Copmaring various hashing algorithms using the two different executors we can see that hrtime is much more nuanced.

+-------------------+-------------------+-------------------+-------------------+--------------------+
|                   | time (kde mode)                       | memory                                 |
+-------------------+-------------------+-------------------+-------------------+--------------------+
| subject           | Tag: hrtime1revs  | Tag: hrtimenorevs | Tag: hrtime1revs  | Tag: hrtimenorevs  |
+-------------------+-------------------+-------------------+-------------------+--------------------+
| benchAlgos (0,0)  | 2.552μs (±4.48%)  | 2.284μs (±5.07%)  | 1.549mb           | 1.549mb            |
| benchAlgos (1,0)  | 1.815μs (±5.94%)  | 1.747μs (±4.50%)  |                   |                    |
| benchAlgos (2,0)  | 2.795μs (±4.51%)  | 2.539μs (±3.42%)  |                   |                    |
| benchAlgos (3,0)  | 2.930μs (±4.04%)  | 2.568μs (±5.29%)  |                   |                    |
| benchAlgos (4,0)  | 2.681μs (±5.81%)  | 3.044μs (±4.00%)  |                   |                    |
| benchAlgos (5,0)  | 3.081μs (±4.69%)  | 2.754μs (±4.19%)  |                   |                    |
| benchAlgos (6,0)  | 3.460μs (±5.86%)  | 2.630μs (±5.23%)  |                   |                    |
| benchAlgos (7,0)  | 2.763μs (±6.44%)  | 2.965μs (±5.17%)  |                   |                    |
| benchAlgos (8,0)  | 3.428μs (±2.70%)  | 2.687μs (±4.49%)  |                   |                    |
| benchAlgos (9,0)  | 7.510μs (±3.75%)  | 7.182μs (±4.52%)  |                   |                    |
| benchAlgos (10,0) | 7.343μs (±3.15%)  | 7.275μs (±4.62%)  |                   |                    |
| benchAlgos (11,0) | 7.662μs (±4.96%)  | 7.147μs (±4.09%)  |                   |                    |
| benchAlgos (12,0) | 7.539μs (±3.53%)  | 6.952μs (±2.64%)  |                   |                    |
| benchAlgos (13,0) | 2.220μs (±5.38%)  | 2.468μs (±6.81%)  |                   |                    |
| benchAlgos (14,0) | 2.764μs (±4.65%)  | 2.343μs (±4.24%)  |                   |                    |
| benchAlgos (15,0) | 3.024μs (±4.00%)  | 2.420μs (±8.11%)  |                   |                    |
| benchAlgos (16,0) | 2.585μs (±7.13%)  | 2.514μs (±4.58%)  |                   |                    |

With both a single loop and no loop we see huge increase in time.

Conclusions

As expected hrtime offers increased precision at extremely short intervals. Executing the subject repeatedly in a loop, however, normalizes the precision between microtime and hrtime.

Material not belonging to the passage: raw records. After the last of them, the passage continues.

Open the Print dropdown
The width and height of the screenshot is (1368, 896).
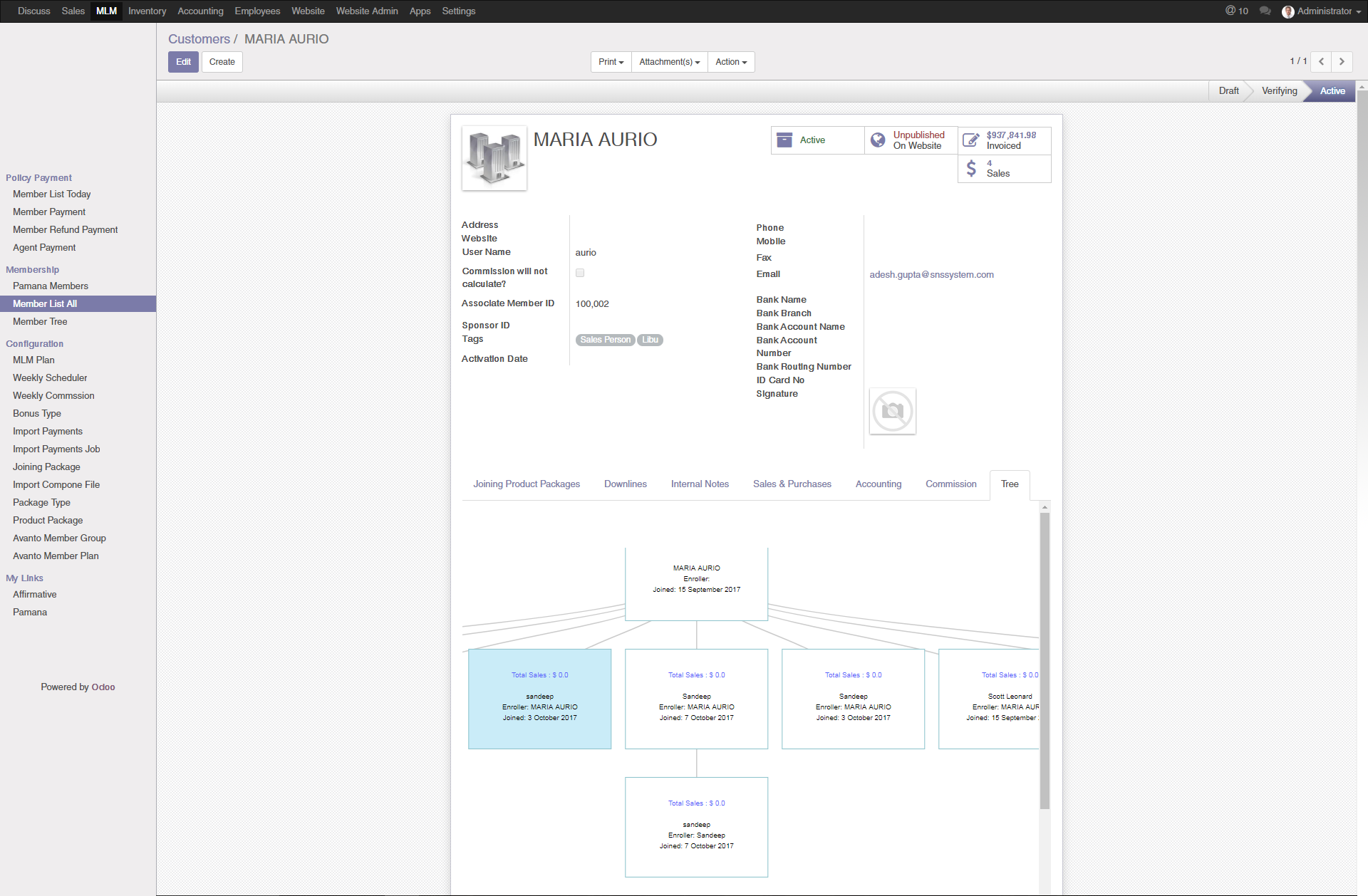click(610, 62)
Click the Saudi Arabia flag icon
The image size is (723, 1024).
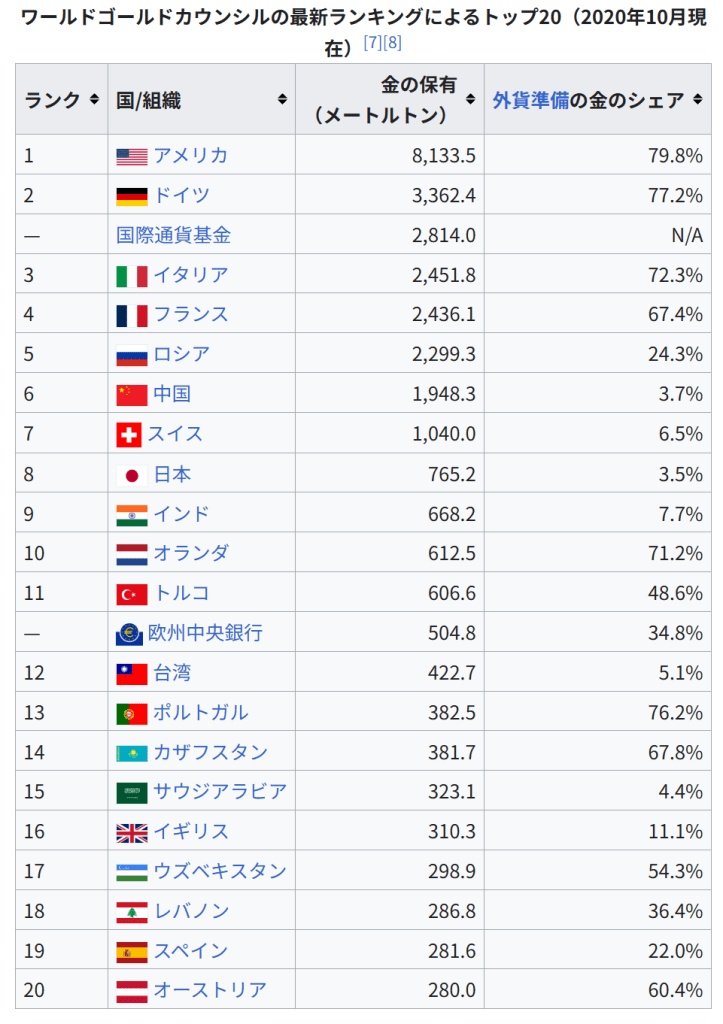click(x=131, y=793)
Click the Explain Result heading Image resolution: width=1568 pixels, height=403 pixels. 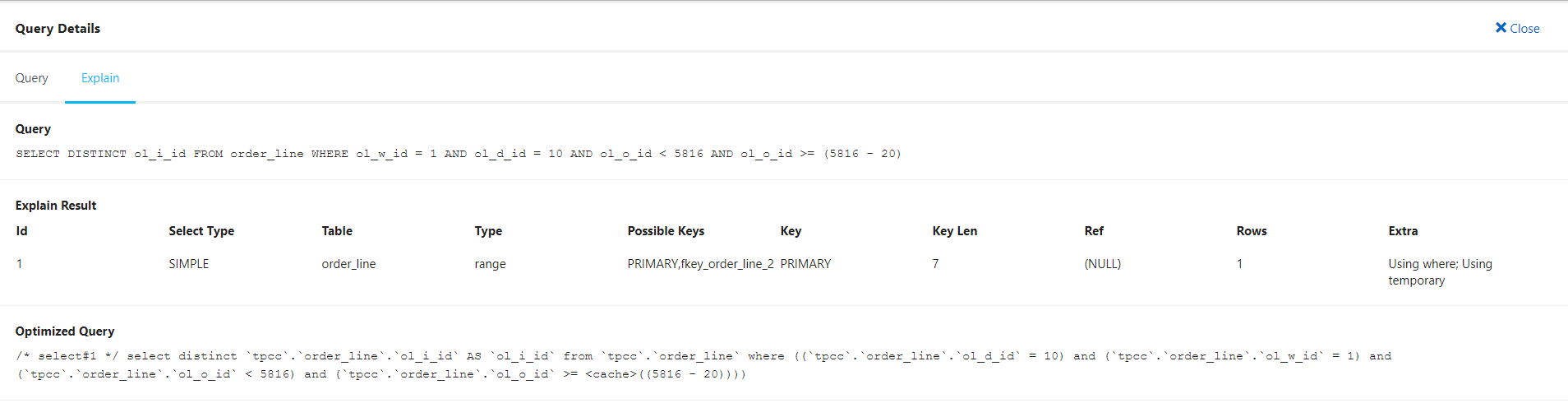click(x=56, y=206)
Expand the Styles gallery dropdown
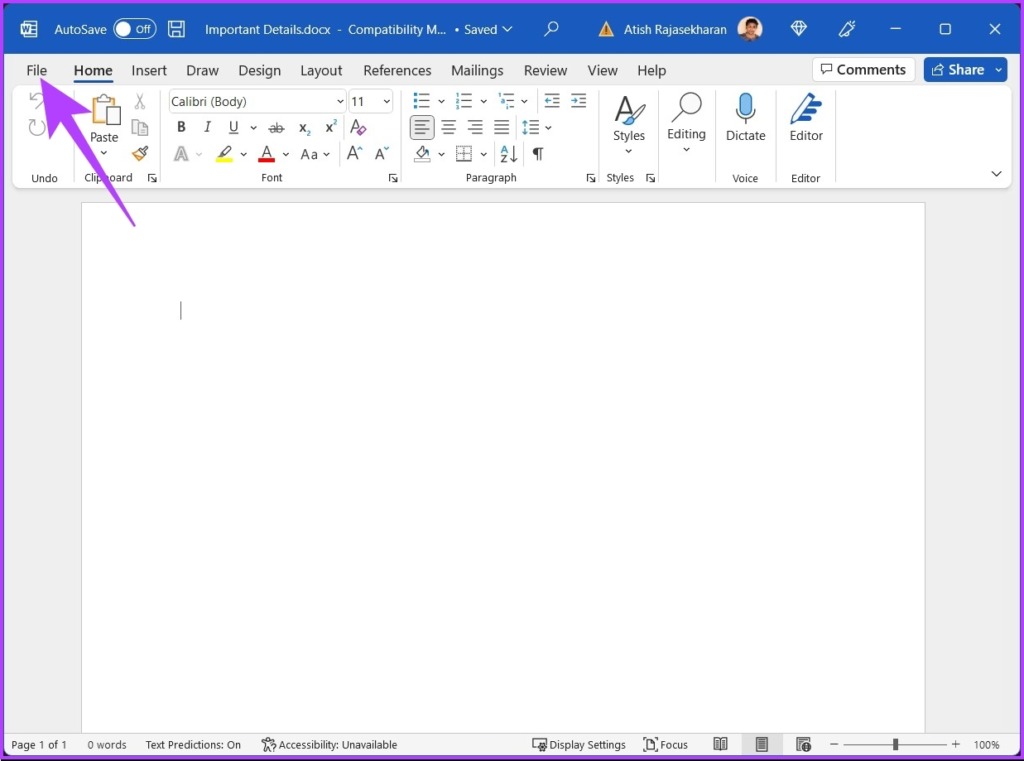Screen dimensions: 1024x761 pos(629,151)
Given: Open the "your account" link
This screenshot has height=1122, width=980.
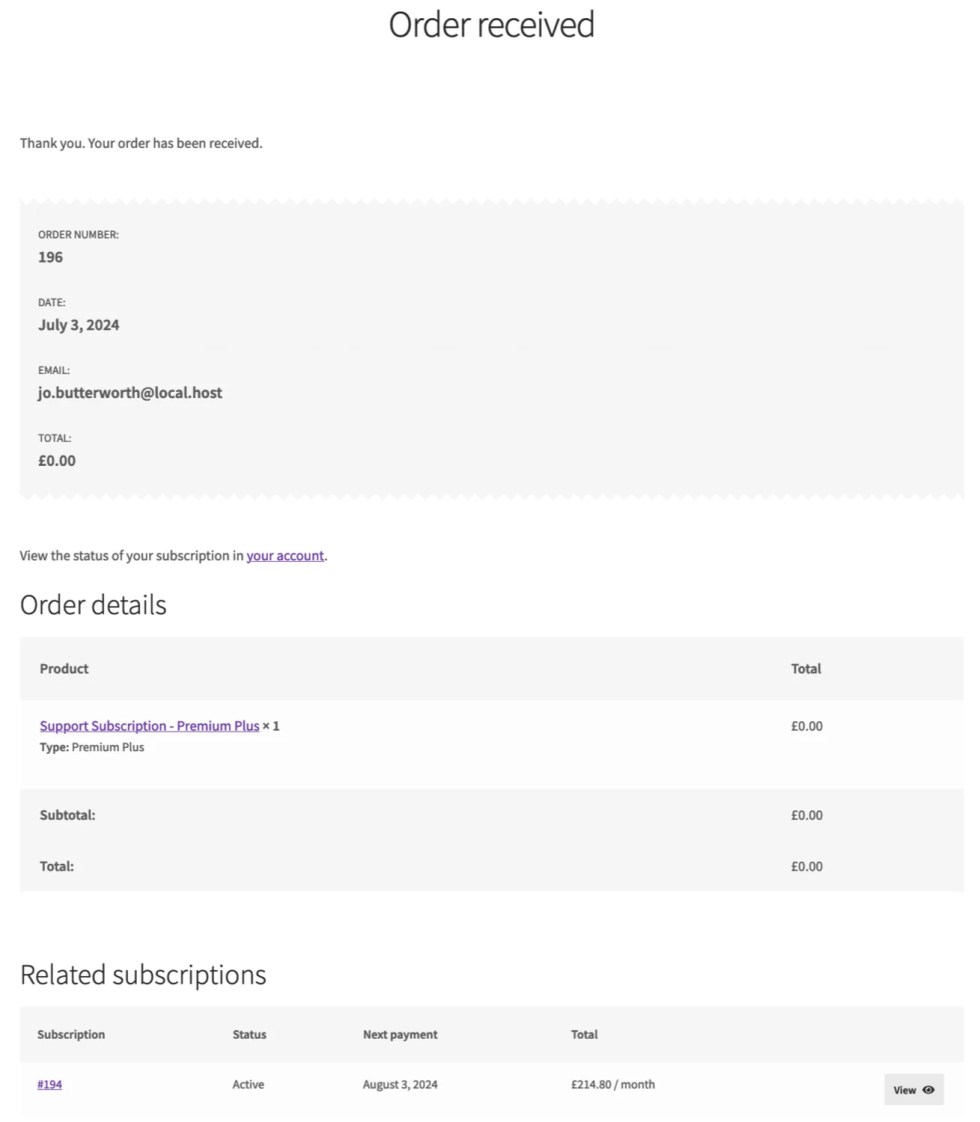Looking at the screenshot, I should point(285,556).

But this post questions if, with the introduction of hrtime it would not be sensible to offer an option to run without the a loop, i.e. hrtime(); subject(); hrtime() without the overhead of the loop and without the possibity of PHP optimizing the code and therefore giving a potentially misleading report.

It would seem sensible to:

  • Refactor PHPBench to work with nanoseconds.
  • Introduce a hrtime executor.
  • Provide an explicit option to remove the loop (e.g. @Revs(0)).